Given text:
#####

Key Highlights
- World’s newly released AgentKit developer toolkit now incorporates Coinbase’s x402 protocol, developed in partnership with Cloudflare
- The technology enables AI agents to carry verifiable cryptographic evidence of human backing
- Erik Reppel from Coinbase stated the objective is establishing agents as “legitimate economic participants” instead of questionable automated systems
- Brian Armstrong, Coinbase’s founder, anticipates AI agents will outnumber humans in online commerce transactions in the near future
- Coinbase previously introduced an AI agent-focused wallet on Base network in February for managing automated transactions
A critical challenge facing artificial intelligence is getting addressed by Coinbase’s x402 protocol — establishing human authenticity behind autonomous agents.
This week, World — an identity verification project supported by Sam Altman — unveiled AgentKit, a development framework leveraging x402, the open-source protocol jointly established by Coinbase and Cloudflare. This beta solution enables AI agents to transport cryptographic authentication proving human authorization.
The x402 framework operates by integrating stablecoin microtransactions into web communication infrastructure, enabling AI agents and applications to conduct business without constant human intervention.
According to Erik Reppel, who leads engineering at Coinbase Developer Platform and founded x402, the relationship is straightforward: “Payments are the ‘how’ of agentic commerce, but identity is the ‘who.'”
Coinbase’s involvement extends beyond passive participation. Reppel explained that platforms implementing this technology can decline transactions lacking human verification credentials. “As the seller, you can just say, ‘This doesn’t have proof of human attached to it, so I’m going to reject the payment.'”
Coinbase’s Strategic Position in Agent-Driven Economy
Brian Armstrong, who founded Coinbase, has projected that AI agents will soon surpass humans in conducting digital transactions.
Binance founder Changpeng Zhao offered an even bolder forecast, suggesting agents will execute payments one million times more frequently than individuals, “and they will use crypto.”
This evolving landscape explains why Coinbase has accelerated development in agentic payment infrastructure.
The company introduced a specialized wallet for AI agents on its Base blockchain in February, engineered to process transactions while maintaining private keys within secure execution environments.

#####

Collected data:
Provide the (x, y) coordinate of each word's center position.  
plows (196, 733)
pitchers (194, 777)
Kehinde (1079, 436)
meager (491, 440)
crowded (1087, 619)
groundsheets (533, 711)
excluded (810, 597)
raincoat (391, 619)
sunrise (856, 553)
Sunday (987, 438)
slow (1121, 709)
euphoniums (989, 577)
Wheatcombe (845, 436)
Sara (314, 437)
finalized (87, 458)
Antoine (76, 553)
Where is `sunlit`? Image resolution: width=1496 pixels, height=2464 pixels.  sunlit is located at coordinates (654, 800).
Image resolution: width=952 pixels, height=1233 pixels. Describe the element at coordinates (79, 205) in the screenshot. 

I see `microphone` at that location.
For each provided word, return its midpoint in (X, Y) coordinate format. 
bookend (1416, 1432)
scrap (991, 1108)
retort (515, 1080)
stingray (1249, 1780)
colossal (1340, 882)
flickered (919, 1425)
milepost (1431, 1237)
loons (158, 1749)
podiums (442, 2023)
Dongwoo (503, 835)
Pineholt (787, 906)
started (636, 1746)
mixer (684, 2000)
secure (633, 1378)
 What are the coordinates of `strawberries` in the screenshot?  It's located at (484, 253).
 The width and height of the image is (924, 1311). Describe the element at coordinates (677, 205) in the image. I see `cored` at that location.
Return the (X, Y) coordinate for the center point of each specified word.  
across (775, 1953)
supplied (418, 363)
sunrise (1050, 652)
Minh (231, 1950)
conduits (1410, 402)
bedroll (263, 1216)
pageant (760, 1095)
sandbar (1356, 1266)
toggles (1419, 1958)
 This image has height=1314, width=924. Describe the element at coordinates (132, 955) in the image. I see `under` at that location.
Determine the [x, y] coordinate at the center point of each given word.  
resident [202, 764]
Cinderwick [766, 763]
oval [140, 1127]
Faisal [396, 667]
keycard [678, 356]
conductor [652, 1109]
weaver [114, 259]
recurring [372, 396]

#####

Questions to answer:
1. According to the article on Coinbase's x402 protocol, in which month did Coinbase introduce its wallet for AI agents on the Base blockchain?
2. Transcribe the passage of the x402 article that opens with the words containing "Binance founder Changpeng" and closes with "secure execution environments.".
3. Go on with the article about Coinbase's x402 protocol and AI agent identity, picking up after its final sentence.

Answers:
1. February

2.
Binance founder Changpeng Zhao offered an even bolder forecast, suggesting agents will execute payments one million times more frequently than individuals, “and they will use crypto.”
This evolving landscape explains why Coinbase has accelerated development in agentic payment infrastructure.
The company introduced a specialized wallet for AI agents on its Base blockchain in February, engineered to process transactions while maintaining private keys within secure execution environments.

3.
The x402 protocol builds upon this foundation. Instead of merely facilitating agent payments, it provides platforms with verification capabilities to authenticate transaction sources.
Addressing the Automated Bot Challenge
Currently, platforms struggle to distinguish between authorized AI agents operating on behalf of verified users and malicious bot networks exploiting systems.
DC Builder, serving as research engineer at World Foundation, illustrated the risk clearly: “Think of Ticketmaster: if you delegate an agent the ability to book tickets, you can spawn 100,000 tickets.”
AgentKit resolves this vulnerability by connecting multiple AI agents to one authenticated human through zero-knowledge proof technology. Platforms can then enforce restrictions at the identity layer — including single free trials or daily transaction caps — independent of agent quantity.
Earlier this month, a federal court issued an injunction preventing AI company Perplexity’s Comet browser from executing purchases on Amazon for users, demonstrating that regulatory scrutiny around agent-driven transactions has already materialized.
Reppel articulated the challenge Coinbase aims to address: “What we need are robust, open ways of understanding which is which — being able to tell when you’re talking to an AI, a human, or a specific human’s AI.”
World’s AgentKit presently employs iris-scanning Orb technology for biometric authentication, with roadmap plans incorporating NFC-compatible passports and government-issued identification. The verification network encompasses approximately 18 million authenticated users spanning over 160 nations.